Output the records that follow exactly as they are written.

** PROVIDED MATERIAL **
##########

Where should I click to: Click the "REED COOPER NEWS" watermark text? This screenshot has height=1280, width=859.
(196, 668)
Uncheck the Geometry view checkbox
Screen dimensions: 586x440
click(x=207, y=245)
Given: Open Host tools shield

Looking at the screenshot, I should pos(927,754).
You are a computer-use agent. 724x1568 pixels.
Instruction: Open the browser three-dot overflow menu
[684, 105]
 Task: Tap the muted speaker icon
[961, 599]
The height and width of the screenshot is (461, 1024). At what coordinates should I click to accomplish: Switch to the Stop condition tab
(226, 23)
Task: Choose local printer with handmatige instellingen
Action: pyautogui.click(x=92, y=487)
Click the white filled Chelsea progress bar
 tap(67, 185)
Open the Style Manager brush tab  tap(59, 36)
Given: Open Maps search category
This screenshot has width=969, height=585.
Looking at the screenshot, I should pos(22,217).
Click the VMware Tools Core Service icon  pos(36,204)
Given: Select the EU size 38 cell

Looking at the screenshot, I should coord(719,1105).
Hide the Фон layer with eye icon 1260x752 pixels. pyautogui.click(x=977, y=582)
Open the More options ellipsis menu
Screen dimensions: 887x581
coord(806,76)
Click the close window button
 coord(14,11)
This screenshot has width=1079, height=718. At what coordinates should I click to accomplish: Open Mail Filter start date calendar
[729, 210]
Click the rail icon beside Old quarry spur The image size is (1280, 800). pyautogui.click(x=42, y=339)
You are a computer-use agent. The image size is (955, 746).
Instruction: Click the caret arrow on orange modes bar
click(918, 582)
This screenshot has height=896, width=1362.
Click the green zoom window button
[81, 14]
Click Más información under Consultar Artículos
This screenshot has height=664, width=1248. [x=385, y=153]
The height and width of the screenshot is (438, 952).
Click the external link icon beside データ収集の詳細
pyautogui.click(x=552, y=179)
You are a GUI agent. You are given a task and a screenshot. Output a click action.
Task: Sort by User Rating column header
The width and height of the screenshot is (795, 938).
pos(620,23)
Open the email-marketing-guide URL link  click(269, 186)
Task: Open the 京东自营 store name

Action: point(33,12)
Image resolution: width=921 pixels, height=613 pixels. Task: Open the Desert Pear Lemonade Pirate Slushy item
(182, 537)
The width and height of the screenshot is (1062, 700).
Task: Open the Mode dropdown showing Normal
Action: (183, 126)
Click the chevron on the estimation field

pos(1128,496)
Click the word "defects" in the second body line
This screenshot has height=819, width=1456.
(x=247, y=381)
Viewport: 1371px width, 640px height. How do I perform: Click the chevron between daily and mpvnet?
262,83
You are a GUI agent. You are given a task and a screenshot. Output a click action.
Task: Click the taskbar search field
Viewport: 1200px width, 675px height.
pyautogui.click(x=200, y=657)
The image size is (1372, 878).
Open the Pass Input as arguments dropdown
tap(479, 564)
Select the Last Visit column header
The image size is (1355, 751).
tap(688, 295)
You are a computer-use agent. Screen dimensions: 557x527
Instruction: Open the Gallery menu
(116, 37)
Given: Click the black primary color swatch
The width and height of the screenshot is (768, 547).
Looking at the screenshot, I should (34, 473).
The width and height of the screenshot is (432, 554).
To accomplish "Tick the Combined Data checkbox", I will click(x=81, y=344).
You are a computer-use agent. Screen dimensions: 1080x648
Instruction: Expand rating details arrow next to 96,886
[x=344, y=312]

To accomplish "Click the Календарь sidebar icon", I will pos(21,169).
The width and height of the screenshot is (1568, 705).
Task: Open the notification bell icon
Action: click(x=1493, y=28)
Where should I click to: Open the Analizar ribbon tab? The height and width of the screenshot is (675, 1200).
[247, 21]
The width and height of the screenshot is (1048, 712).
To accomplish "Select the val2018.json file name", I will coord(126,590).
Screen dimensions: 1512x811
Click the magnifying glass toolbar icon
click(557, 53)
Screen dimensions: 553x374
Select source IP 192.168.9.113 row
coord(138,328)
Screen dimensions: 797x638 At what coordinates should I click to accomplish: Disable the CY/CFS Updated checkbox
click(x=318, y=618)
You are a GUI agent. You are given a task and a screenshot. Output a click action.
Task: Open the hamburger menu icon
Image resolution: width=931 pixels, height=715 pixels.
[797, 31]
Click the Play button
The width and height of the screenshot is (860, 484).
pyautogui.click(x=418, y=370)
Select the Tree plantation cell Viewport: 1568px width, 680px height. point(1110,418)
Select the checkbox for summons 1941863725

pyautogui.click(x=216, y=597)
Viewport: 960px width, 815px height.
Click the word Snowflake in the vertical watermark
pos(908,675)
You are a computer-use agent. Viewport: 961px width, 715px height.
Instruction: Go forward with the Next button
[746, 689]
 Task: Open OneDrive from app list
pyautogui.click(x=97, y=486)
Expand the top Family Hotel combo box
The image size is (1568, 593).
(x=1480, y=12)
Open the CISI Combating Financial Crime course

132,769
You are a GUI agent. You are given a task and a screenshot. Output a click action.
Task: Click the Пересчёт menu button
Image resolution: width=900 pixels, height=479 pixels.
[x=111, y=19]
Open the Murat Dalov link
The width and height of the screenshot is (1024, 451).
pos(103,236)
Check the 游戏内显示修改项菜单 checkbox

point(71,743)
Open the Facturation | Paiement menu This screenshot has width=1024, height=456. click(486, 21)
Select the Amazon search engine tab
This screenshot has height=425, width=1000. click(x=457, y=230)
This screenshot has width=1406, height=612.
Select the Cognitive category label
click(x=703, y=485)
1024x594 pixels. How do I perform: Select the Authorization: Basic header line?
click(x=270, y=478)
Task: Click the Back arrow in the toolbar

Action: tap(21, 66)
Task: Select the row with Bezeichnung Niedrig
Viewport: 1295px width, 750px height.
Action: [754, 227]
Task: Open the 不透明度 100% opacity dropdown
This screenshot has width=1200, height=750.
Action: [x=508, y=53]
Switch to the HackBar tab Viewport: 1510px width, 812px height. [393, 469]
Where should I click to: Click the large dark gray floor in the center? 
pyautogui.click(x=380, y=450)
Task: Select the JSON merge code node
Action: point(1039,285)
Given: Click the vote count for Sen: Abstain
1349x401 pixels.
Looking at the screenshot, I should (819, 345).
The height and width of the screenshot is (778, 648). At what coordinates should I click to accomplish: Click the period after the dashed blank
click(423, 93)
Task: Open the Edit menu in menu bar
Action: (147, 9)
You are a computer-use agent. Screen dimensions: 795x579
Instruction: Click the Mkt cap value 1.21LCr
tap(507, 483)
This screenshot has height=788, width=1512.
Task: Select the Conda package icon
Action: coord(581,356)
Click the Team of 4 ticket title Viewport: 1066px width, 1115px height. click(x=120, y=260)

##########

** ANSWER SECTION **
Where should I click to: Click the "REED COOPER NEWS" watermark text? This screenshot has height=1280, width=859.
(196, 668)
Uncheck the Geometry view checkbox
Screen dimensions: 586x440
click(x=207, y=245)
Given: Open Host tools shield

Looking at the screenshot, I should pos(927,754).
You are a computer-use agent. 724x1568 pixels.
Instruction: Open the browser three-dot overflow menu
[684, 105]
 Task: Tap the muted speaker icon
[961, 599]
The height and width of the screenshot is (461, 1024). At what coordinates should I click to accomplish: Switch to the Stop condition tab
(226, 23)
Task: Choose local printer with handmatige instellingen
Action: pyautogui.click(x=92, y=487)
Click the white filled Chelsea progress bar
 tap(67, 185)
Open the Style Manager brush tab  tap(59, 36)
Given: Open Maps search category
This screenshot has width=969, height=585.
Looking at the screenshot, I should pos(22,217).
Click the VMware Tools Core Service icon  pos(36,204)
Given: Select the EU size 38 cell

Looking at the screenshot, I should coord(719,1105).
Hide the Фон layer with eye icon 1260x752 pixels. pyautogui.click(x=977, y=582)
Open the More options ellipsis menu
Screen dimensions: 887x581
coord(806,76)
Click the close window button
 coord(14,11)
This screenshot has width=1079, height=718. At what coordinates should I click to accomplish: Open Mail Filter start date calendar
[729, 210]
Click the rail icon beside Old quarry spur The image size is (1280, 800). pyautogui.click(x=42, y=339)
You are a computer-use agent. The image size is (955, 746).
Instruction: Click the caret arrow on orange modes bar
click(918, 582)
This screenshot has height=896, width=1362.
Click the green zoom window button
[81, 14]
Click Más información under Consultar Artículos
This screenshot has height=664, width=1248. [x=385, y=153]
The height and width of the screenshot is (438, 952).
Click the external link icon beside データ収集の詳細
pyautogui.click(x=552, y=179)
You are a GUI agent. You are given a task and a screenshot. Output a click action.
Task: Sort by User Rating column header
The width and height of the screenshot is (795, 938).
pos(620,23)
Open the email-marketing-guide URL link  click(269, 186)
Task: Open the 京东自营 store name

Action: point(33,12)
Image resolution: width=921 pixels, height=613 pixels. Task: Open the Desert Pear Lemonade Pirate Slushy item
(182, 537)
The width and height of the screenshot is (1062, 700).
Task: Open the Mode dropdown showing Normal
Action: (183, 126)
Click the chevron on the estimation field

pos(1128,496)
Click the word "defects" in the second body line
This screenshot has height=819, width=1456.
(x=247, y=381)
Viewport: 1371px width, 640px height. How do I perform: Click the chevron between daily and mpvnet?
262,83
You are a GUI agent. You are given a task and a screenshot. Output a click action.
Task: Click the taskbar search field
Viewport: 1200px width, 675px height.
pyautogui.click(x=200, y=657)
The image size is (1372, 878).
Open the Pass Input as arguments dropdown
tap(479, 564)
Select the Last Visit column header
The image size is (1355, 751).
tap(688, 295)
You are a computer-use agent. Screen dimensions: 557x527
Instruction: Open the Gallery menu
(116, 37)
Given: Click the black primary color swatch
The width and height of the screenshot is (768, 547).
Looking at the screenshot, I should (34, 473).
The width and height of the screenshot is (432, 554).
To accomplish "Tick the Combined Data checkbox", I will click(x=81, y=344).
You are a computer-use agent. Screen dimensions: 1080x648
Instruction: Expand rating details arrow next to 96,886
[x=344, y=312]

To accomplish "Click the Календарь sidebar icon", I will pos(21,169).
The width and height of the screenshot is (1568, 705).
Task: Open the notification bell icon
Action: click(x=1493, y=28)
Where should I click to: Open the Analizar ribbon tab? The height and width of the screenshot is (675, 1200).
[247, 21]
The width and height of the screenshot is (1048, 712).
To accomplish "Select the val2018.json file name", I will coord(126,590).
Screen dimensions: 1512x811
Click the magnifying glass toolbar icon
click(557, 53)
Screen dimensions: 553x374
Select source IP 192.168.9.113 row
coord(138,328)
Screen dimensions: 797x638 At what coordinates should I click to accomplish: Disable the CY/CFS Updated checkbox
click(x=318, y=618)
You are a GUI agent. You are given a task and a screenshot. Output a click action.
Task: Open the hamburger menu icon
Image resolution: width=931 pixels, height=715 pixels.
[797, 31]
Click the Play button
The width and height of the screenshot is (860, 484).
pyautogui.click(x=418, y=370)
Select the Tree plantation cell Viewport: 1568px width, 680px height. point(1110,418)
Select the checkbox for summons 1941863725

pyautogui.click(x=216, y=597)
Viewport: 960px width, 815px height.
Click the word Snowflake in the vertical watermark
pos(908,675)
You are a computer-use agent. Viewport: 961px width, 715px height.
Instruction: Go forward with the Next button
[746, 689]
 Task: Open OneDrive from app list
pyautogui.click(x=97, y=486)
Expand the top Family Hotel combo box
The image size is (1568, 593).
(x=1480, y=12)
Open the CISI Combating Financial Crime course

132,769
You are a GUI agent. You are given a task and a screenshot. Output a click action.
Task: Click the Пересчёт menu button
Image resolution: width=900 pixels, height=479 pixels.
[x=111, y=19]
Open the Murat Dalov link
The width and height of the screenshot is (1024, 451).
pos(103,236)
Check the 游戏内显示修改项菜单 checkbox

point(71,743)
Open the Facturation | Paiement menu This screenshot has width=1024, height=456. click(486, 21)
Select the Amazon search engine tab
This screenshot has height=425, width=1000. click(x=457, y=230)
This screenshot has width=1406, height=612.
Select the Cognitive category label
click(x=703, y=485)
1024x594 pixels. How do I perform: Select the Authorization: Basic header line?
click(x=270, y=478)
Task: Click the Back arrow in the toolbar

Action: tap(21, 66)
Task: Select the row with Bezeichnung Niedrig
Viewport: 1295px width, 750px height.
Action: [754, 227]
Task: Open the 不透明度 100% opacity dropdown
This screenshot has width=1200, height=750.
Action: [x=508, y=53]
Switch to the HackBar tab Viewport: 1510px width, 812px height. [393, 469]
Where should I click to: Click the large dark gray floor in the center? 
pyautogui.click(x=380, y=450)
Task: Select the JSON merge code node
Action: point(1039,285)
Given: Click the vote count for Sen: Abstain
1349x401 pixels.
Looking at the screenshot, I should (819, 345).
The height and width of the screenshot is (778, 648). At what coordinates should I click to accomplish: Click the period after the dashed blank
click(423, 93)
Task: Open the Edit menu in menu bar
Action: (147, 9)
You are a computer-use agent. Screen dimensions: 795x579
Instruction: Click the Mkt cap value 1.21LCr
tap(507, 483)
This screenshot has height=788, width=1512.
Task: Select the Conda package icon
Action: coord(581,356)
Click the Team of 4 ticket title Viewport: 1066px width, 1115px height. click(x=120, y=260)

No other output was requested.